Whenever the word "order" turns up in a line of the data below, copy that line.

**INPUT DATA**
====================
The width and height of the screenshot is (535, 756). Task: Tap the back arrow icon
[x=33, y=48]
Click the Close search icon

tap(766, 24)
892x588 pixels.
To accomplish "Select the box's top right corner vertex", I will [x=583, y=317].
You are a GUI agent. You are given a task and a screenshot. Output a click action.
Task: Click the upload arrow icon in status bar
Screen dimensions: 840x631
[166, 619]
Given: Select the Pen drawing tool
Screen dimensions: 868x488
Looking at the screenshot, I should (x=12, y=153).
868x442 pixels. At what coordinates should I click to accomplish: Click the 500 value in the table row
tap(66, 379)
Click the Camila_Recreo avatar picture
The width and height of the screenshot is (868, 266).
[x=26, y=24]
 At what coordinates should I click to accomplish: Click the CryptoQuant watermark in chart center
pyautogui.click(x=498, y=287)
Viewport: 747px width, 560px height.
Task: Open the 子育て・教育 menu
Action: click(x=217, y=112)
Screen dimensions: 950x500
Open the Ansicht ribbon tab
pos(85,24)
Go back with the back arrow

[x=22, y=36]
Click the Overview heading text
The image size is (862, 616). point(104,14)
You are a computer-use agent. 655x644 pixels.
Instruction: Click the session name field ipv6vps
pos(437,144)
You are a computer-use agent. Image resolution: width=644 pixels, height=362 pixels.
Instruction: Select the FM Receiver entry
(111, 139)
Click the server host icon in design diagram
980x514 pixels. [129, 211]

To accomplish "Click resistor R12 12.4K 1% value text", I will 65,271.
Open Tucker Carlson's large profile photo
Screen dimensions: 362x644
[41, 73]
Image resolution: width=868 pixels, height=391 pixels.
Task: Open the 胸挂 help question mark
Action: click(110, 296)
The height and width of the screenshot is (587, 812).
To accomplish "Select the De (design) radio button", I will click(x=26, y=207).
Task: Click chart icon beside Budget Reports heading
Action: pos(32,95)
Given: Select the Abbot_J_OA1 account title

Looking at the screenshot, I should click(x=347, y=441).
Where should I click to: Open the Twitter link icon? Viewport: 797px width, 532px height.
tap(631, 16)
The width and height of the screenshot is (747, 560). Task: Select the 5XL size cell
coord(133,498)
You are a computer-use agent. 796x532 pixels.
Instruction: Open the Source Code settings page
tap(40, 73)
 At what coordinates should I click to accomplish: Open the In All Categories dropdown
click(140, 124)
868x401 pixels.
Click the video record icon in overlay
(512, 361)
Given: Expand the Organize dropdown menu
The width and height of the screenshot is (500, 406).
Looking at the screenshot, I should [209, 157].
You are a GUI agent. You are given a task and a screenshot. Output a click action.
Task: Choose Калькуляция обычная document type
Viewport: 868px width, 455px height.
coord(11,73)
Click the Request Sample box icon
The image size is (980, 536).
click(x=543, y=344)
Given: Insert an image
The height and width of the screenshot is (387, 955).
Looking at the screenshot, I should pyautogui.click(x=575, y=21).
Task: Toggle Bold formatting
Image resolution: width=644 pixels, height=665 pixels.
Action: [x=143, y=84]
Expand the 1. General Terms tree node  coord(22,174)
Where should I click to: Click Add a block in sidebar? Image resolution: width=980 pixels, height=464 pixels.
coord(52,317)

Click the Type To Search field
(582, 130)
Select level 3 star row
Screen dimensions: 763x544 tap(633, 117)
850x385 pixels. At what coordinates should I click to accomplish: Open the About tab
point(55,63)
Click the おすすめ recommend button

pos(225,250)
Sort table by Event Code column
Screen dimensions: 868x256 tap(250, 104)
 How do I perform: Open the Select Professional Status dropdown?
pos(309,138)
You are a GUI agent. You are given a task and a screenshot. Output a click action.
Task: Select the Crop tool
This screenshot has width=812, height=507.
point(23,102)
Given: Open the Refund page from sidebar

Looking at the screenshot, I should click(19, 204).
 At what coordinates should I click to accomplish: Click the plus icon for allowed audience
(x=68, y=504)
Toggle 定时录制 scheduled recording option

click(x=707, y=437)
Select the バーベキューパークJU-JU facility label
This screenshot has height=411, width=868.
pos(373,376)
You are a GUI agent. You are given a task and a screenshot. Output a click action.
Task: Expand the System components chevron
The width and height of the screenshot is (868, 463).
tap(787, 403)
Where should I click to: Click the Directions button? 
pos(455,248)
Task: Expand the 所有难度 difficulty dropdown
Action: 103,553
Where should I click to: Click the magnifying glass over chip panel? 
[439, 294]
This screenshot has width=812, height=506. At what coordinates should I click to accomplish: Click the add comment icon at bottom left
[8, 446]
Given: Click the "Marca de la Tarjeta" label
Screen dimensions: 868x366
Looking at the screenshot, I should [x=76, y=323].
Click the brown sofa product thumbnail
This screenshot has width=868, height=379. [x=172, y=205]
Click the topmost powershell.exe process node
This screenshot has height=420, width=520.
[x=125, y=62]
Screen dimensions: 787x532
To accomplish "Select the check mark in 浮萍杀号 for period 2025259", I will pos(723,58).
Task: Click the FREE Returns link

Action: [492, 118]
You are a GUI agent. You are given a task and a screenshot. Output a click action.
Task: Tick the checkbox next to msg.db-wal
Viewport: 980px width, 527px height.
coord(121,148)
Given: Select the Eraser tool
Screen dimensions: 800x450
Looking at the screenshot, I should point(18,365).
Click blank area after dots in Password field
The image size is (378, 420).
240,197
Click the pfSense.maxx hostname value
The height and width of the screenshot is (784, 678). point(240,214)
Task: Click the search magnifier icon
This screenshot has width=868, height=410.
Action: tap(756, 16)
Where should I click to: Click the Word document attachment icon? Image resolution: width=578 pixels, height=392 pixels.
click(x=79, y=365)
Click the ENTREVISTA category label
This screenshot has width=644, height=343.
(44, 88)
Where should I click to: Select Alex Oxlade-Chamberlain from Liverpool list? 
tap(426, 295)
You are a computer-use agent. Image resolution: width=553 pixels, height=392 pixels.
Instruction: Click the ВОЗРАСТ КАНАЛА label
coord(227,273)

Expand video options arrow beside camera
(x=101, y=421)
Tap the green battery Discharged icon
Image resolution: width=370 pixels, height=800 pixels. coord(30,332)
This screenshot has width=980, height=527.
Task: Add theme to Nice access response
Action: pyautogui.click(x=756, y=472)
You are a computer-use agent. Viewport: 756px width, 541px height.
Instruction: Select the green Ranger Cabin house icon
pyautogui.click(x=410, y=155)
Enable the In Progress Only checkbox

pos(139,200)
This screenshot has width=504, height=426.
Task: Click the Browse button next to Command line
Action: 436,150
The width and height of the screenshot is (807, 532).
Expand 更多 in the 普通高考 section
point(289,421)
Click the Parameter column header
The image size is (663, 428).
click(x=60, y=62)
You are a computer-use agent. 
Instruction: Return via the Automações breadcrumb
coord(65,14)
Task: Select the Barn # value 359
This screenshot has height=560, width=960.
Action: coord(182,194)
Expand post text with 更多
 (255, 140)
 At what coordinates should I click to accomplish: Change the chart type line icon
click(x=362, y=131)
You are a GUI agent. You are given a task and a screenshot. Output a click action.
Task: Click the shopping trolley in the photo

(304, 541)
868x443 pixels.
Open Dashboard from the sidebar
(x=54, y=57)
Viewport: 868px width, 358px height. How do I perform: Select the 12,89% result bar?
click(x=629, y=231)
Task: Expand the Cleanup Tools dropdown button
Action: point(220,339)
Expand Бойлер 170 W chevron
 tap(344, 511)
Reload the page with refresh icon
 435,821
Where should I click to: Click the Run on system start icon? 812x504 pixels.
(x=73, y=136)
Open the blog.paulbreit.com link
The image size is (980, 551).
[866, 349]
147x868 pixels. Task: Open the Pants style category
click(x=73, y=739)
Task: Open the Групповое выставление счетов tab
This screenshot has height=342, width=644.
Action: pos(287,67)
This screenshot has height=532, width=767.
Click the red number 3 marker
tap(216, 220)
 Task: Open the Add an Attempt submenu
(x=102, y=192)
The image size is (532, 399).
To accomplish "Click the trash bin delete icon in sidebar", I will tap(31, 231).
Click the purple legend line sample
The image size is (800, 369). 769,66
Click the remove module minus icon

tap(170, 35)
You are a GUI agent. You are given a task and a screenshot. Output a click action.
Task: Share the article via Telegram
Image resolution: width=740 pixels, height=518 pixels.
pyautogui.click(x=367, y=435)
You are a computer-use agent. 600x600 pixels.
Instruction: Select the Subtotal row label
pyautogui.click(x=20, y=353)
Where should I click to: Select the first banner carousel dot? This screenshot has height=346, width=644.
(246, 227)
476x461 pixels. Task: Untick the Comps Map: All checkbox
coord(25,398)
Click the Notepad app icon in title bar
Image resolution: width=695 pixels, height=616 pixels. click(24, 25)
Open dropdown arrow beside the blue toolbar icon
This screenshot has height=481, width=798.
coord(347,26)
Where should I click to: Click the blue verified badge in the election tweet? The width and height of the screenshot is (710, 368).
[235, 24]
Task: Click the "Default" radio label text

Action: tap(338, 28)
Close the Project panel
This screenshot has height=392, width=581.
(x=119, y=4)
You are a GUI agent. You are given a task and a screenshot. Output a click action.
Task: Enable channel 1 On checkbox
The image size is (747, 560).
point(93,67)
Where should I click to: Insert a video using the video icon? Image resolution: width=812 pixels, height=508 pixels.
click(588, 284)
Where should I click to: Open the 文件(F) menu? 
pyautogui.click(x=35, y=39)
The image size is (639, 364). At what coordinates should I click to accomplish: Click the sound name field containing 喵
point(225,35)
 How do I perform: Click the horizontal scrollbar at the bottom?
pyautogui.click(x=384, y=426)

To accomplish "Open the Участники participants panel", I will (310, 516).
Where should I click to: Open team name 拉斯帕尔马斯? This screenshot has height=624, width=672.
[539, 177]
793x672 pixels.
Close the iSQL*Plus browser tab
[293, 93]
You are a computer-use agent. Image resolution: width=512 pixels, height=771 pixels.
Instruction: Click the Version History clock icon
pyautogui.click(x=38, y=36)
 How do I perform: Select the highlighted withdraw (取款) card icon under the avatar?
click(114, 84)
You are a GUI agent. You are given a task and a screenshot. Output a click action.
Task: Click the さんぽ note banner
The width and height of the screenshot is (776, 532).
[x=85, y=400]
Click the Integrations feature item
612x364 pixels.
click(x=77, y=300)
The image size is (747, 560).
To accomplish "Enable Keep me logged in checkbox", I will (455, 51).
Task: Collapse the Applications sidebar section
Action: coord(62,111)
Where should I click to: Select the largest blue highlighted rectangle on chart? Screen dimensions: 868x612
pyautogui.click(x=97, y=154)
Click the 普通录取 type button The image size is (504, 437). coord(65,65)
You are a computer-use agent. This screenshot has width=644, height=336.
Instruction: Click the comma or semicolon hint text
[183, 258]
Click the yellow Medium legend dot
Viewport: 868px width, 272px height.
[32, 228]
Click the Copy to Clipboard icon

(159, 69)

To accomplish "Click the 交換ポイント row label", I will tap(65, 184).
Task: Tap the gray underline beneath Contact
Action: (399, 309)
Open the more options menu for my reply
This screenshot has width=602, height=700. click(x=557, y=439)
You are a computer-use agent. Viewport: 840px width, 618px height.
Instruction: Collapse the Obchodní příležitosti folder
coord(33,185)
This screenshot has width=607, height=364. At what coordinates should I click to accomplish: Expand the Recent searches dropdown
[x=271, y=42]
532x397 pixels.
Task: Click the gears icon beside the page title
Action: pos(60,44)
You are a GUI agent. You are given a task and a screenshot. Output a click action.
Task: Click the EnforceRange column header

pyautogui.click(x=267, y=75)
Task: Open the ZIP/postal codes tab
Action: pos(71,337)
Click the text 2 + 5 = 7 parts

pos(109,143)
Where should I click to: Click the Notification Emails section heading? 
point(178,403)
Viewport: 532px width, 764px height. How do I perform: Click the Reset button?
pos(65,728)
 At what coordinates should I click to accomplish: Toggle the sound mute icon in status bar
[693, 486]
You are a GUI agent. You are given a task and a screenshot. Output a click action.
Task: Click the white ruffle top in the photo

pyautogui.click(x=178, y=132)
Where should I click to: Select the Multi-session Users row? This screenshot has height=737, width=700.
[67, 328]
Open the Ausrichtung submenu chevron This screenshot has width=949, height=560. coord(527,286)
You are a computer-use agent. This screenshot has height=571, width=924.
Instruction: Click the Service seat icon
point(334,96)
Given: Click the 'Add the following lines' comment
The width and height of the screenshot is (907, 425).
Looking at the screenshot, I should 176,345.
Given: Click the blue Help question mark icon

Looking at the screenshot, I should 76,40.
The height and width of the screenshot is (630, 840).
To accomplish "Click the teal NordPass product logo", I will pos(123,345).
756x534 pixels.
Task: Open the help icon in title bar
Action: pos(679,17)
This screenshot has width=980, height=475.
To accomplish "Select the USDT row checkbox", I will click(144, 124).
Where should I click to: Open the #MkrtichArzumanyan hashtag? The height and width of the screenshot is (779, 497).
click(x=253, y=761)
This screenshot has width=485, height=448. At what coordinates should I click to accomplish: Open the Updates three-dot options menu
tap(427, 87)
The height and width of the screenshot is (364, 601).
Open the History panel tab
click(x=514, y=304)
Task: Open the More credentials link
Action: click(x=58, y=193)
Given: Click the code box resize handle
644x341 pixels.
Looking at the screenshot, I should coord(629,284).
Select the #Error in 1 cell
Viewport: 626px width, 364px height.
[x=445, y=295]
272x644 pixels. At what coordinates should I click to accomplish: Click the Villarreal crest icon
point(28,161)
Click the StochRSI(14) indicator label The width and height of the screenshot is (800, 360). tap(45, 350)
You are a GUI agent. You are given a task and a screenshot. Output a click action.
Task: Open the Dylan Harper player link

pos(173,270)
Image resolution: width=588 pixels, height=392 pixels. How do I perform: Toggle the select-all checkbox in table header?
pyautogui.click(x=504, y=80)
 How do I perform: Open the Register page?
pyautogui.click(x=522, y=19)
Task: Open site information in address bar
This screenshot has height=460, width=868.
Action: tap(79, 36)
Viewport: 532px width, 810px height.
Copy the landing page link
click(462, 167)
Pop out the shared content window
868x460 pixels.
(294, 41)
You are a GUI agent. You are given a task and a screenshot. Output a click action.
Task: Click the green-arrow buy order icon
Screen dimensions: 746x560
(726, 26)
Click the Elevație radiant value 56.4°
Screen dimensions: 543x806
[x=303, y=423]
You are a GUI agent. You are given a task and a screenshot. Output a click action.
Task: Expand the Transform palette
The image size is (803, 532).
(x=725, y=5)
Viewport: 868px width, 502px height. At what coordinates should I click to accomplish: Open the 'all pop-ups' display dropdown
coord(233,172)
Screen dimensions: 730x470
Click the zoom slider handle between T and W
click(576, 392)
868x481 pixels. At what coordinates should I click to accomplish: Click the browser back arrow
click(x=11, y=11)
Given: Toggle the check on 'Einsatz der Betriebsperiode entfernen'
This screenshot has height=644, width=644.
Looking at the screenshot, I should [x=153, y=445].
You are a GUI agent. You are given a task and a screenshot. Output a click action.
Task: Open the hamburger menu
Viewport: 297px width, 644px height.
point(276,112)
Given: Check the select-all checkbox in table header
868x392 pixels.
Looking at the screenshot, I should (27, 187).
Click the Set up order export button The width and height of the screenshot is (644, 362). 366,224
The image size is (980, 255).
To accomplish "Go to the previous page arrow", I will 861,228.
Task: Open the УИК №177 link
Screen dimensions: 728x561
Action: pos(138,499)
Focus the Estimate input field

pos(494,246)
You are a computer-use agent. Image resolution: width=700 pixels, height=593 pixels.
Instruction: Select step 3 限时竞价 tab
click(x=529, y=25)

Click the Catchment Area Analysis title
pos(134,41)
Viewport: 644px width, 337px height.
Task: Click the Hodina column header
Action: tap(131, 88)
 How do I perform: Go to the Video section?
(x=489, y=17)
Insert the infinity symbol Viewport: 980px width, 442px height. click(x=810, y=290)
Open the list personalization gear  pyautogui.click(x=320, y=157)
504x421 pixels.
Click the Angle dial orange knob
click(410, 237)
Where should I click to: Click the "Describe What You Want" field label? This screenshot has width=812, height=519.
====================
**OUTPUT BELOW**
Task: Click the green-arrow buy order icon
Click the Set up order export button The width and height of the screenshot is (644, 362). 366,224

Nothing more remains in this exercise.